We can’t pretend anymore. We must face the truth. We are committing suicide on a planetary scale. And as we’re killing ourselves slowly but decidedly, we’re left with Camus’ essential question.
Why?
Up until the second half of the 20th century, ignorance might have been an acceptable excuse. Since the 1970s, however, when the issue of climate change became so obvious that oil companies started spending millions of dollars trying to downplay its importance, we have lost the right to claim this line of defence. We’ve been merry-go-rounding our way to annihilation, sticking our heads in the proverbial sand.
While we Millennials, Gen-Z and Gen-α, could and do point fingers at all the generations before ours for their failure to act, the problem lies much deeper than their failings. It is not an issue with individuals or any group thereof. It is a flaw in the system that made them.
Humanity’s failure is much more than the sum of all human blunders.

◆ Recorded information

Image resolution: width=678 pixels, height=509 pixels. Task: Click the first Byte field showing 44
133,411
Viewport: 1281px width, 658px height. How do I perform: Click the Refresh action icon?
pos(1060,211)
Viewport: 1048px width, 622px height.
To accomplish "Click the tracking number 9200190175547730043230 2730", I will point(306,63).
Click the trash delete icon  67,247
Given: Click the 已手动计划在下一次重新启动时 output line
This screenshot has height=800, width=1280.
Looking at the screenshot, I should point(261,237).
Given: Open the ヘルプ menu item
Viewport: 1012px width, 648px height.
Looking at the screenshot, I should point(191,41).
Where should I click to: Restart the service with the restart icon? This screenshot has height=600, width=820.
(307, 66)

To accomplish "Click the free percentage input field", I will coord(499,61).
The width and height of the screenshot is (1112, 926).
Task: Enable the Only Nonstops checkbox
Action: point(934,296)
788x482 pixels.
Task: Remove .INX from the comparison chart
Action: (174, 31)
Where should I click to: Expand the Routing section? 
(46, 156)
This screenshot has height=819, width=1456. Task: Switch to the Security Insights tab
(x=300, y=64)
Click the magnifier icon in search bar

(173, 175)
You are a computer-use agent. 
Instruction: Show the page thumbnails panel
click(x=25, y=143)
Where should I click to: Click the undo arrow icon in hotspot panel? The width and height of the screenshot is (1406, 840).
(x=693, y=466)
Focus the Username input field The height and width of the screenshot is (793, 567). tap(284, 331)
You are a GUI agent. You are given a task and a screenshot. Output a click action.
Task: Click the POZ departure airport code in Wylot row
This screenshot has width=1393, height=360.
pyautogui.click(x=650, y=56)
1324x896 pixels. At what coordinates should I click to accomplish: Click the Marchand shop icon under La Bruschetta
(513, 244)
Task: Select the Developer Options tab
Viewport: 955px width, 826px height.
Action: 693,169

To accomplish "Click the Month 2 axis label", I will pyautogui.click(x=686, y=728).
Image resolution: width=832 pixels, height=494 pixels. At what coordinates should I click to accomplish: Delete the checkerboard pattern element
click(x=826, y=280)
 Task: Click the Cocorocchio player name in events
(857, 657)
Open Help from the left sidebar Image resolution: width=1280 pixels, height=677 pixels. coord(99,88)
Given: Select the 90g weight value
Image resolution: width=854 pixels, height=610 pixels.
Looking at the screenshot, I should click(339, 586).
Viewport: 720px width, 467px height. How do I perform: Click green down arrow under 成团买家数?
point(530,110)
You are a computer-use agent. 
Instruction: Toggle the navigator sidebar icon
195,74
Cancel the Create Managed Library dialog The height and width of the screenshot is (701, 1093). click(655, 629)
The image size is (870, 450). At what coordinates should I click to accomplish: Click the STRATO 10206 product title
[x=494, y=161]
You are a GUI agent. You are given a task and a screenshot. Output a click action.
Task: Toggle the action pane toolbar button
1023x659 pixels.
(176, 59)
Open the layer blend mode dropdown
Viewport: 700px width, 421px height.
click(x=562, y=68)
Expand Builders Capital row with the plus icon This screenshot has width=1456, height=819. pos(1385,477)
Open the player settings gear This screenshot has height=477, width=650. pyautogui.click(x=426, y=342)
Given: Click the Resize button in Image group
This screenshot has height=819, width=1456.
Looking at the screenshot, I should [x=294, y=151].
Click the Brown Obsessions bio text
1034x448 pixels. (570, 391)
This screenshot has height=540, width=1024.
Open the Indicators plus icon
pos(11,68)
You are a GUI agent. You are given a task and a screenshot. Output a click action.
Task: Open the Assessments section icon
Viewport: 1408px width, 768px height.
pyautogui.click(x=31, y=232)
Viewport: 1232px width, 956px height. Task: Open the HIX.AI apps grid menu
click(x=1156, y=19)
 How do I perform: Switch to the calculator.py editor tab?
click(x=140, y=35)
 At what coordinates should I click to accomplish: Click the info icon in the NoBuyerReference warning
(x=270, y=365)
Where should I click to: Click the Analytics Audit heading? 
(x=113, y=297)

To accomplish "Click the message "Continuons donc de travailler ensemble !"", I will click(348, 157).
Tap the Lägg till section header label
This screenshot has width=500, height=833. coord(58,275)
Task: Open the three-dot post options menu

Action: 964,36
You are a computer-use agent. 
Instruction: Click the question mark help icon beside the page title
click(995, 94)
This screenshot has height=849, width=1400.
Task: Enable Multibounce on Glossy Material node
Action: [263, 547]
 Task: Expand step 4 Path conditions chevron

◆ Exercises to complete
(A) Answer these questions about the climate essay, one per line:
(i) Whose essential question does the climate essay say we are left with?
(ii) Since which decade does the climate essay say ignorance has no longer been an acceptable excuse?
(iii) If not individuals or any group of them, what does the climate essay say the problem is?
(B) Write out the part of the climate essay that opens with the words containing "While we Millennials, Gen-Z" and closes with "that made them.".

◆ Replies
(A)
(i) Camus'
(ii) The 1970s
(iii) A flaw in the system that made them

(B)
While we Millennials, Gen-Z and Gen-α, could and do point fingers at all the generations before ours for their failure to act, the problem lies much deeper than their failings. It is not an issue with individuals or any group thereof. It is a flaw in the system that made them.